I am probably as unlikely as you are to shell out for Tony 'Jazz Hands' Blair's account of his 'Journey', such as it has thus far been.

Even though the profits will go to a services charity.

A feature in The Guardiansuggests that Tony Jazz"reveals that he has changed his mind about some of Labour's priorities after 1997. They include ... the Freedom of Information Act, which he believes is "not practical" for good government".

Blair tells the paper, "If you are trying to take a difficult decision and you're weighing up the pros and cons, you have frank conversations. Everybody knows this in their walk of life. Whether you are in business – or running a newspaper – there are conversations you want to have preliminary to taking a decision that are frank.

"And if those conversations then are put out in a published form that afterwards are liable to be highlighted in particular ways, you are going to be very cautious. That's why it's not a sensible thing"

Another account suggests that Tony Jazz's peripatetic palimpsest dubs New Labour's initial public service reform attempts as "bunkum", with its faith in "standards not structures".

Below appears an edited selection from the 'reform' extract available from the publisher's website for the book.

NHS Reform (from Chapter 9 Forces Of Conservatism)
"We talked about it and agreed that we would work over the coming months to produce a proper, fully-fledged plan of transformation for the NHS. After some toing and froing we agreed it should be a ten-year plan. The aim should be to change fundamentally the way the NHS was run: to break up the monolith; to introduce a new relationship with the private sector; to import concepts of choice and competition; and to renegotiate the basic contracts of the professionals from nurses to doctors to managers.

"The most important element was that it implied a resolution of what had been revolving in my mind for some time. We had come to power in 1997 saying it was ‘standards not structures’ that mattered. We said this in respect of education, but it applied equally to health and other parts of the system of public services.

"In other words, we were saying: forget about complex, institutional structural reforms; what counts is what works, and by that we meant outputs.
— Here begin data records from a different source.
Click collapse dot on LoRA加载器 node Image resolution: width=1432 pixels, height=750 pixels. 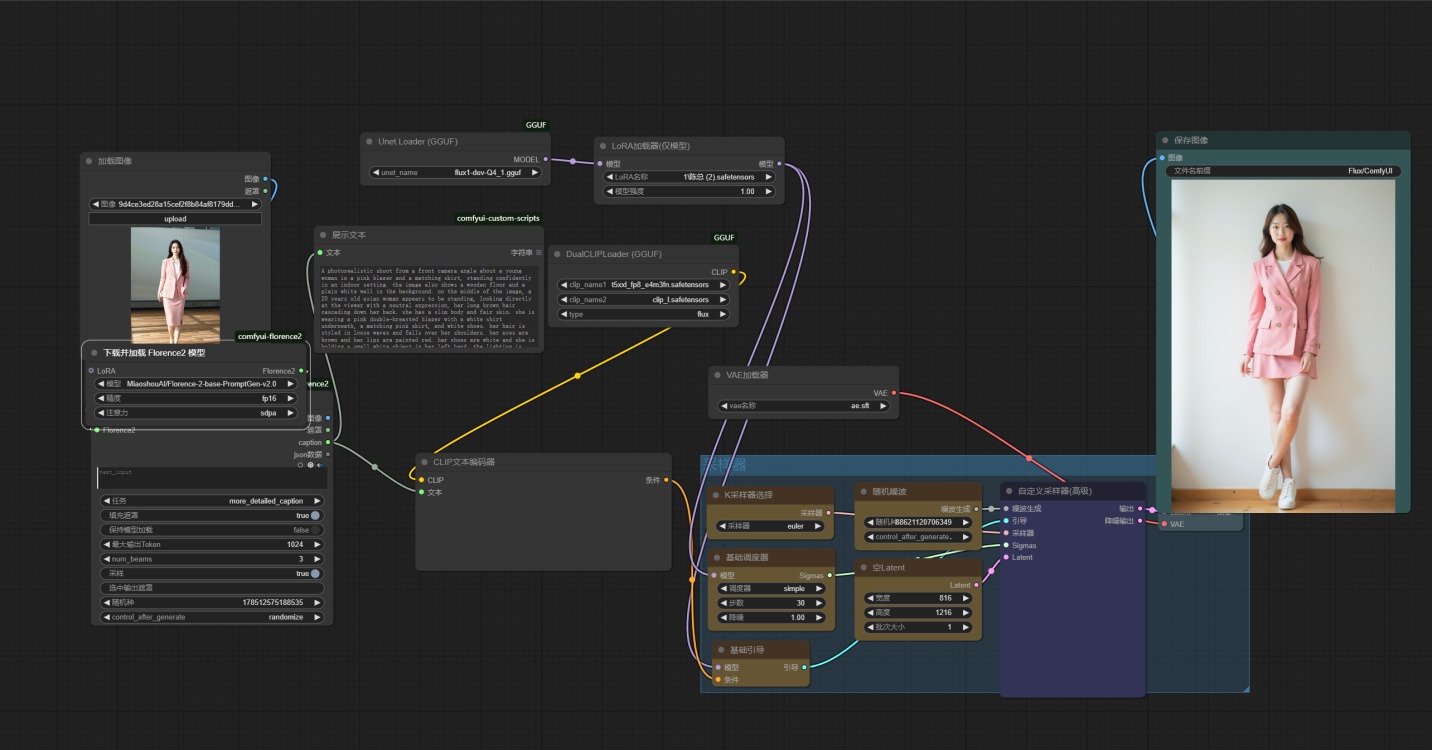pyautogui.click(x=603, y=146)
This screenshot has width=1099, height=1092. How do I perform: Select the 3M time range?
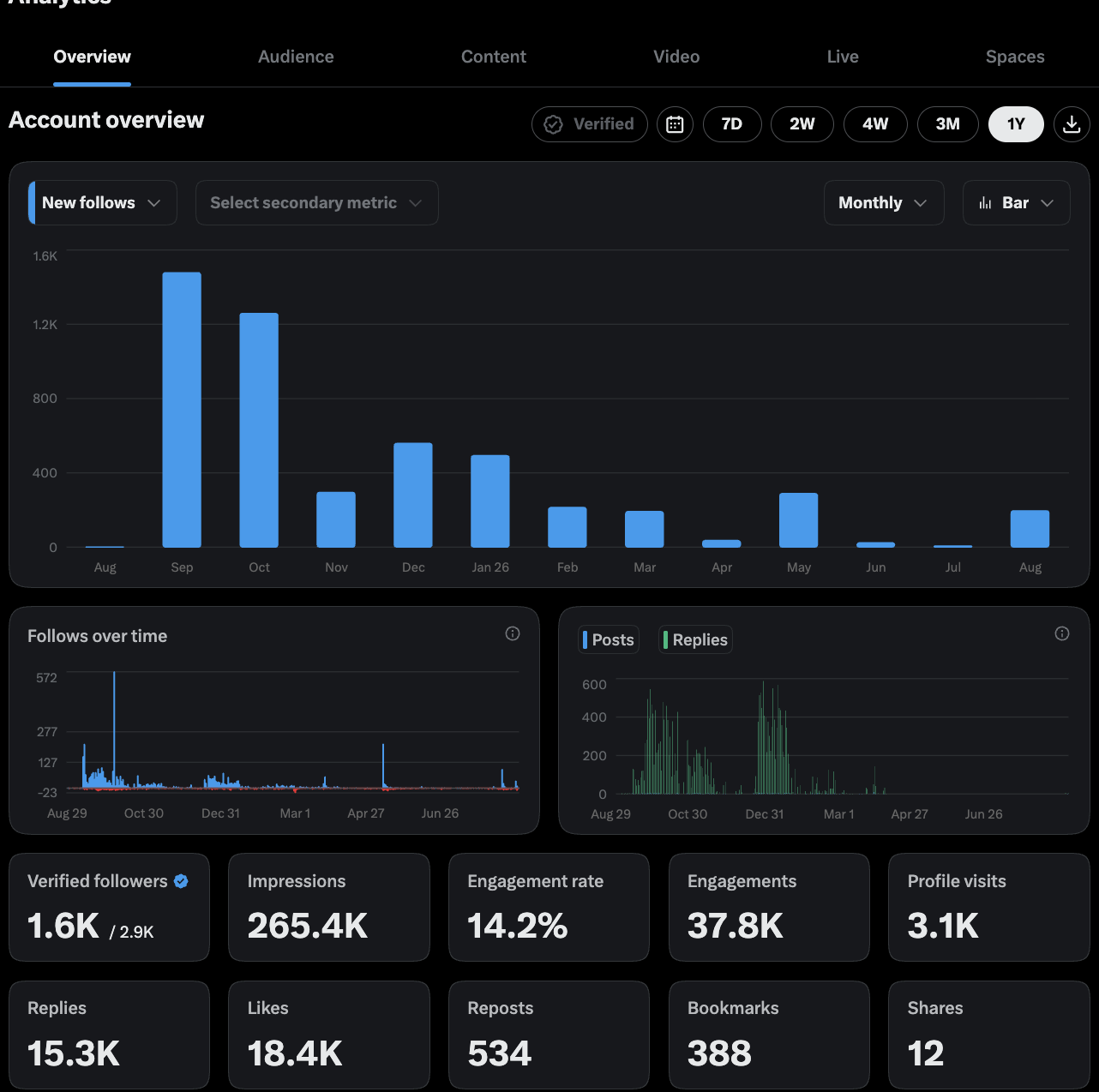coord(948,124)
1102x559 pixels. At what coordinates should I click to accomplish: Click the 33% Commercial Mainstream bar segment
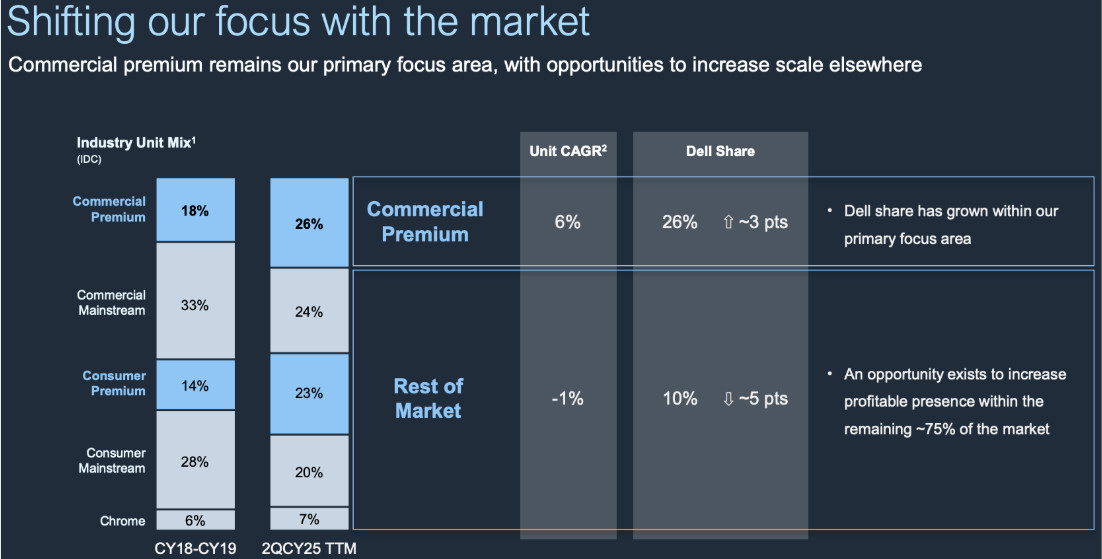tap(195, 305)
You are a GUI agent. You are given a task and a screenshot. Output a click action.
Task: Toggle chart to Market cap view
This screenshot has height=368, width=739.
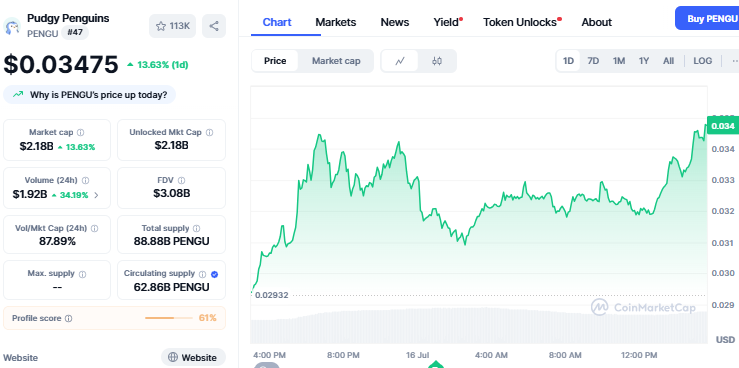[336, 61]
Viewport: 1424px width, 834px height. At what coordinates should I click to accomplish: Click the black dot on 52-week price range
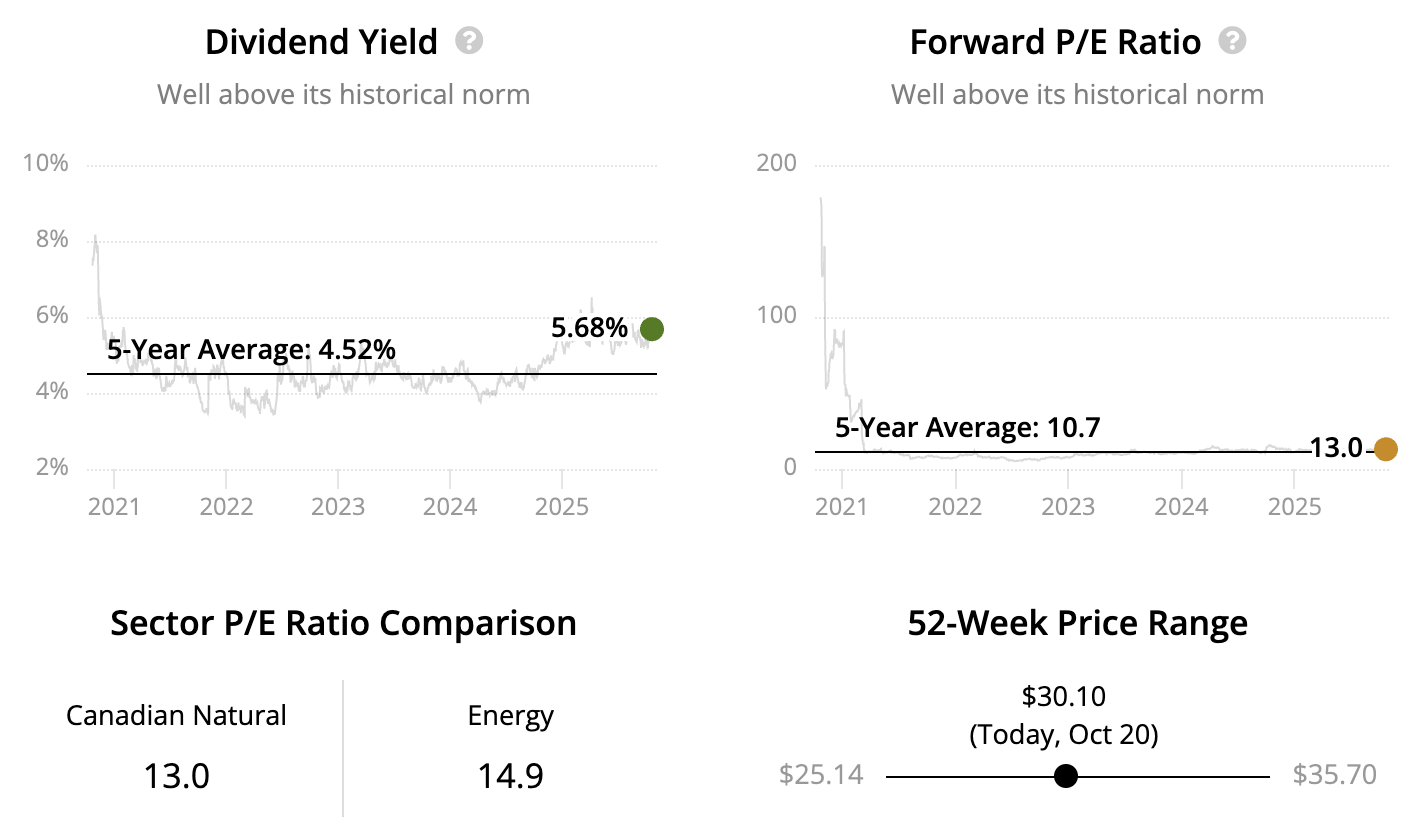(1066, 776)
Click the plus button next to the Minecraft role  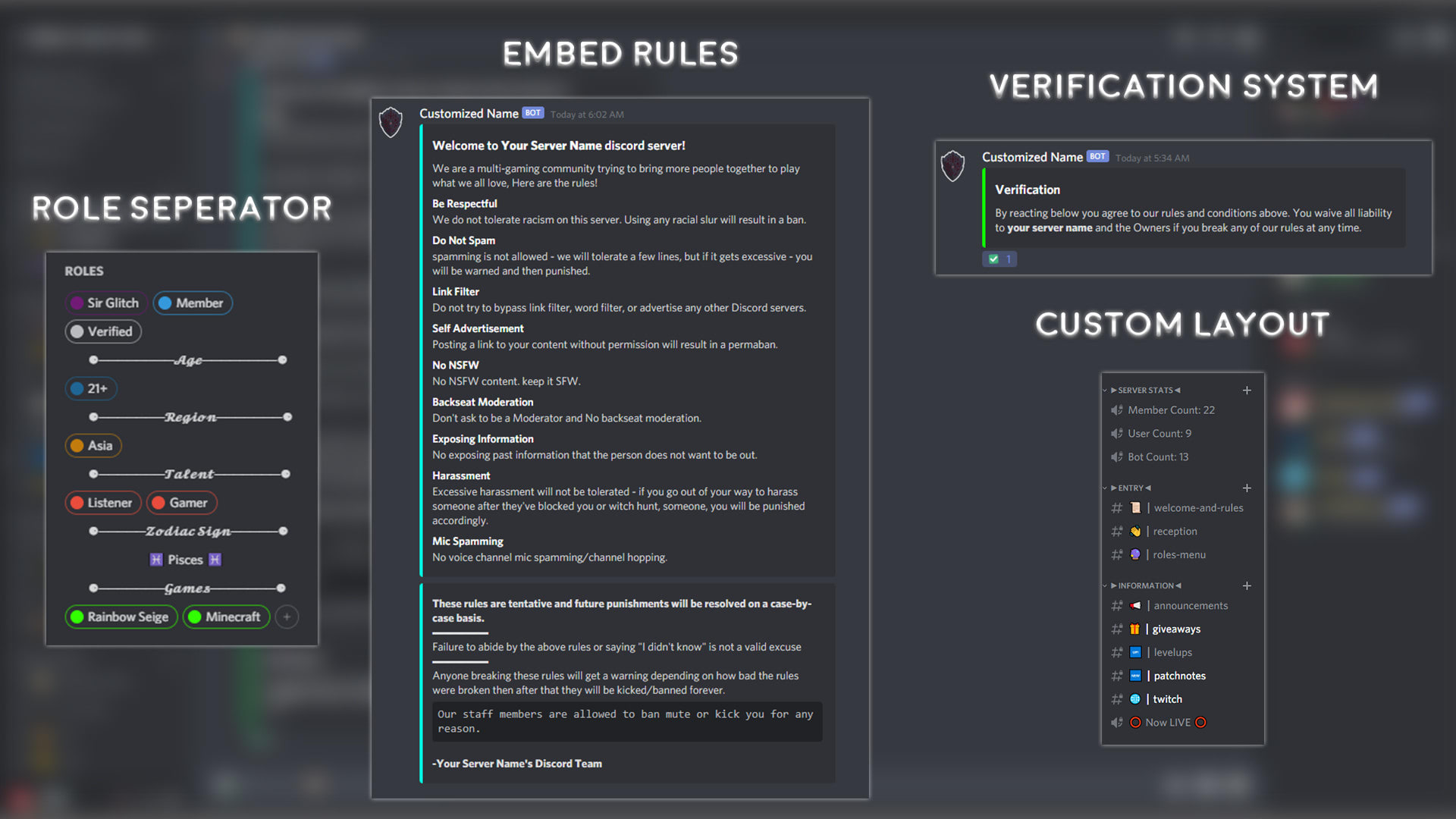[x=287, y=617]
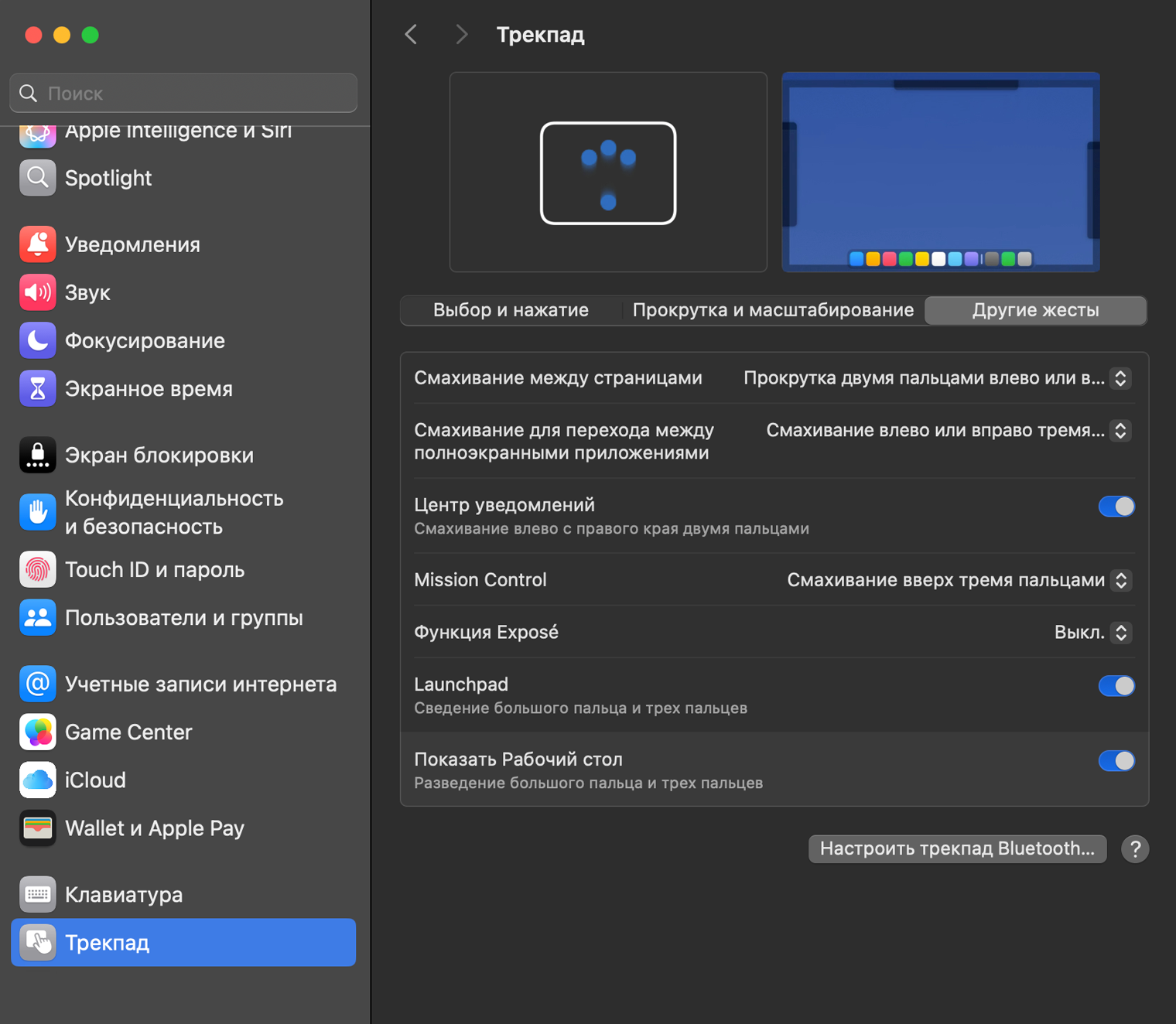
Task: Toggle Показать Рабочий стол switch
Action: pos(1116,761)
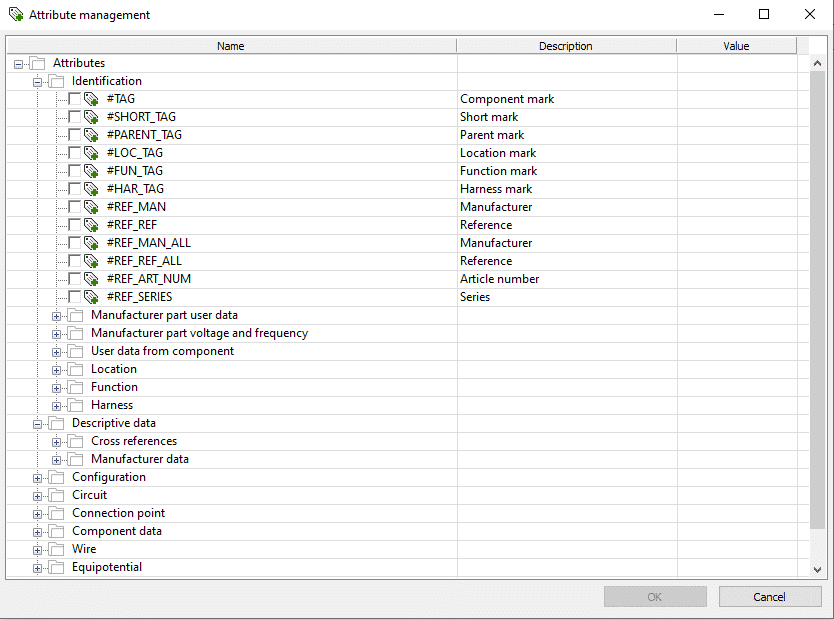Click the folder icon for Cross references

(76, 441)
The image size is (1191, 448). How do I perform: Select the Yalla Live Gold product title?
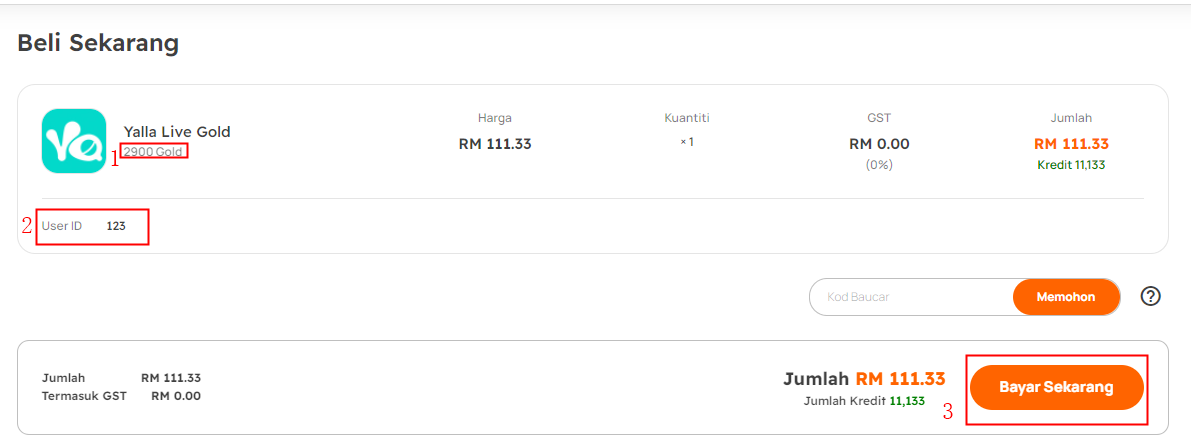tap(177, 132)
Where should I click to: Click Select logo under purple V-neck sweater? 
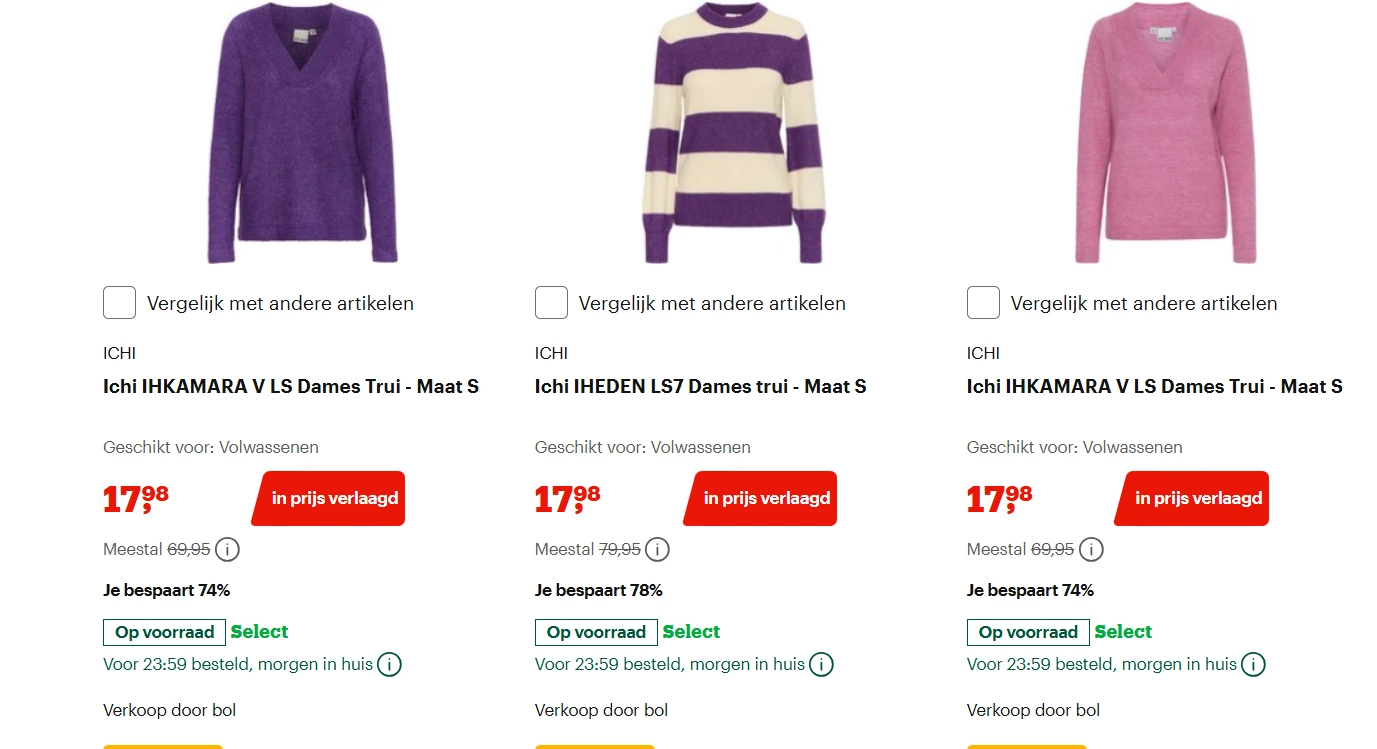click(x=259, y=632)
This was fine as a piece of rhetoric; and positively beneficial as a piece of politics. Unfortunately, as I began to realise when experience started to shape our thinking, it was bunkum as a piece of policy. The whole point is that structures beget standards. How a service is configured affects outcomes.

"That is, unless you believe that centrally managed change works best. This is where the change in thinking had deep political as well as service implications. Part of the whole thought process that had gone into creating New Labour was to redefine the nature of the state. Except on law and order, I am by instinct a liberal. That is one reason why I used to go out of my way to praise Lloyd George, Keynes and Beveridge; and why I always had respect as well as affection for the mind of Roy Jenkins.

"In a world in which the individual sought far greater control and power over their own lives, it seemed inconceivable to me that any modern idea of the state could be other than as an enabler, a source of empowerment, rather than paternalistic, handing out, controlling in the interests of the citizens who were supposedly incapable of taking their own decisions. That intuition, that gut feeling then obviously had to be translated into the praxis of state institutions. Really it was as simple as that; a symmetry between the policy and the philosophy.

"From early 2000 onwards, with the funding issue resolved, at least in general terms, Alan and I and a close team of advisers started to work out what would become the ten-year NHS Plan ... it, we needed to become more searching, more radical, more groundbreaking in our approach to the whole post-war settlement around public services and the welfare state, right across the board".

Turning the page seems more than aposite - though not any page of Tony Jazz's memoirs, thank you very much.